**REQUIREMENT:**
Give back the entries that follow exactly as written. Any picture gets left out.

[[ MATERIAL FOR THIS TASK, beginning ]]

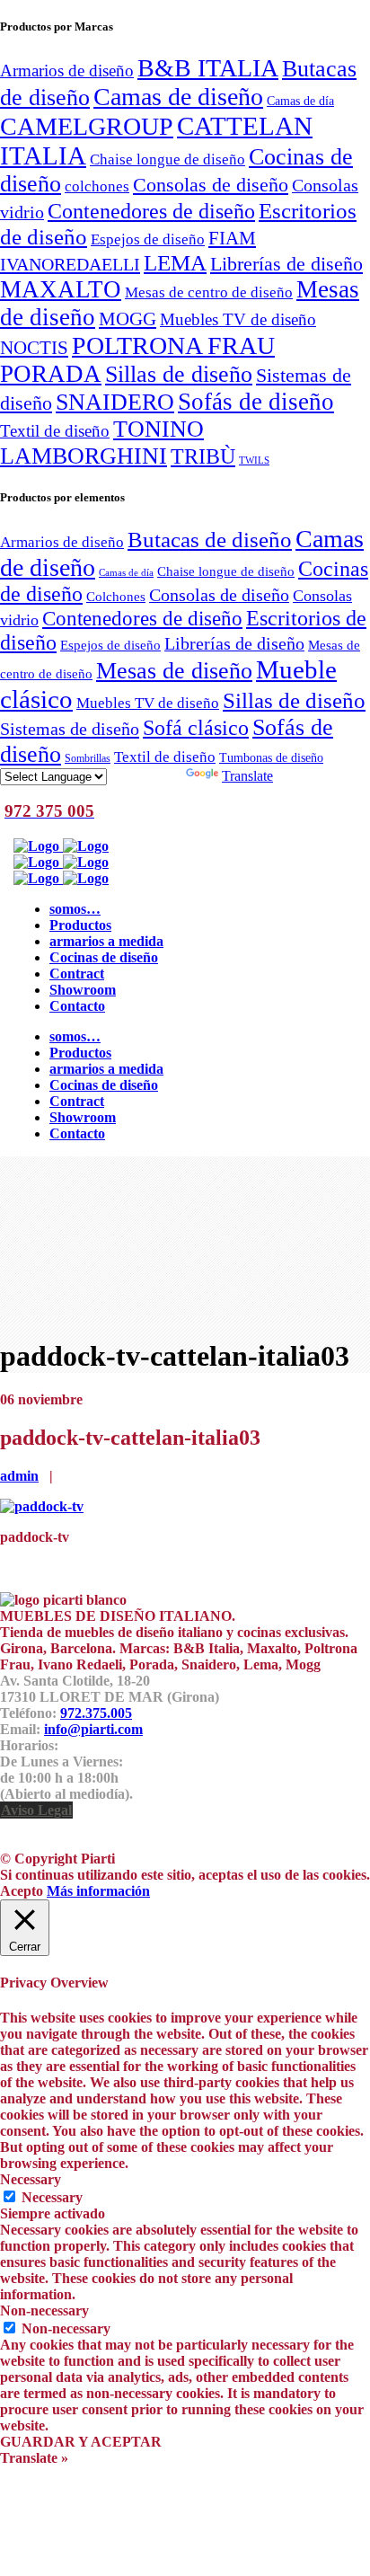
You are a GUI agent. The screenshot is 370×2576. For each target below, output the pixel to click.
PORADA (50, 373)
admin (19, 1475)
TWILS (254, 460)
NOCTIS (34, 348)
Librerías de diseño (286, 264)
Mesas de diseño (174, 671)
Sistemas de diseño (69, 729)
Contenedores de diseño (151, 211)
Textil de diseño (55, 430)
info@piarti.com (93, 1729)
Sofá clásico (196, 727)
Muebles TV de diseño (238, 319)
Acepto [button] (21, 1891)
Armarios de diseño (67, 70)
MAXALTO (60, 289)
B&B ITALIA (207, 68)
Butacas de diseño (210, 539)
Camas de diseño (178, 97)
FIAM (232, 238)
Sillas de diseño (178, 374)
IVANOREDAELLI (70, 264)
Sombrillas (87, 758)
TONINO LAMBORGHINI (102, 442)
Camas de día (300, 100)
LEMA (175, 262)
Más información (98, 1891)
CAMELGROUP (86, 126)
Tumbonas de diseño (271, 758)
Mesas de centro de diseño (209, 292)
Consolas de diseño (210, 185)
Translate (247, 775)
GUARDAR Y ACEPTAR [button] (81, 2441)
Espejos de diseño (148, 239)
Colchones (115, 596)
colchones (97, 186)
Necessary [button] (30, 2179)
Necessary (52, 2197)
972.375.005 (96, 1713)
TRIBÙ (203, 456)
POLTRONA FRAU (173, 345)
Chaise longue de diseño (167, 159)
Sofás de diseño (256, 401)
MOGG (127, 319)
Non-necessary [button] (44, 2310)
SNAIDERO (115, 402)
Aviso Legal (36, 1810)
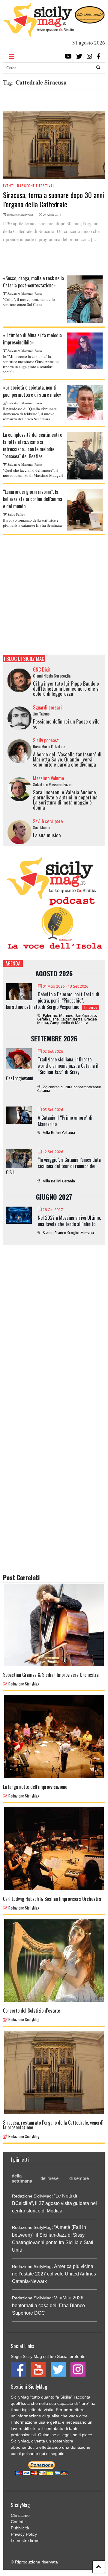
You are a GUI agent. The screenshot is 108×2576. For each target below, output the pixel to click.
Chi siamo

[[ MATERIAL FOR THIS TASK, end ]]

**COMPLETED EXERCISE:**
You are a GUI agent. The screenshot is 370×2576. For each target below, output the pixel to click.
PORADA (50, 373)
admin (19, 1475)
TWILS (254, 460)
NOCTIS (34, 348)
Librerías de diseño (286, 264)
Mesas de diseño (174, 671)
Sistemas de diseño (69, 729)
Contenedores de diseño (151, 211)
Textil de diseño (55, 430)
info@piarti.com (93, 1729)
Sofá clásico (196, 727)
Muebles TV de diseño (238, 319)
Acepto [button] (21, 1891)
Armarios de diseño (67, 70)
MAXALTO (60, 289)
B&B ITALIA (207, 68)
Butacas de diseño (210, 539)
Camas de diseño (178, 97)
FIAM (232, 238)
Sillas de diseño (178, 374)
IVANOREDAELLI (70, 264)
Sombrillas (87, 758)
TONINO LAMBORGHINI (102, 442)
Camas de día (300, 100)
LEMA (175, 262)
Más información (98, 1891)
CAMELGROUP (86, 126)
Tumbonas de diseño (271, 758)
Mesas de centro de diseño (209, 292)
Consolas de diseño (210, 185)
Translate (247, 775)
GUARDAR Y ACEPTAR [button] (81, 2441)
Espejos de diseño (148, 239)
Colchones (115, 596)
colchones (97, 186)
Necessary [button] (30, 2179)
Necessary (52, 2197)
972.375.005 (96, 1713)
TRIBÙ (203, 456)
POLTRONA FRAU (173, 345)
Chaise longue de diseño (167, 159)
Sofás de diseño (256, 401)
MOGG (127, 319)
Non-necessary [button] (44, 2310)
SNAIDERO (115, 402)
Aviso Legal (36, 1810)
You are a GUI agent. The screenshot is 108×2576. For each target below, output the pixel to click.
Chi siamo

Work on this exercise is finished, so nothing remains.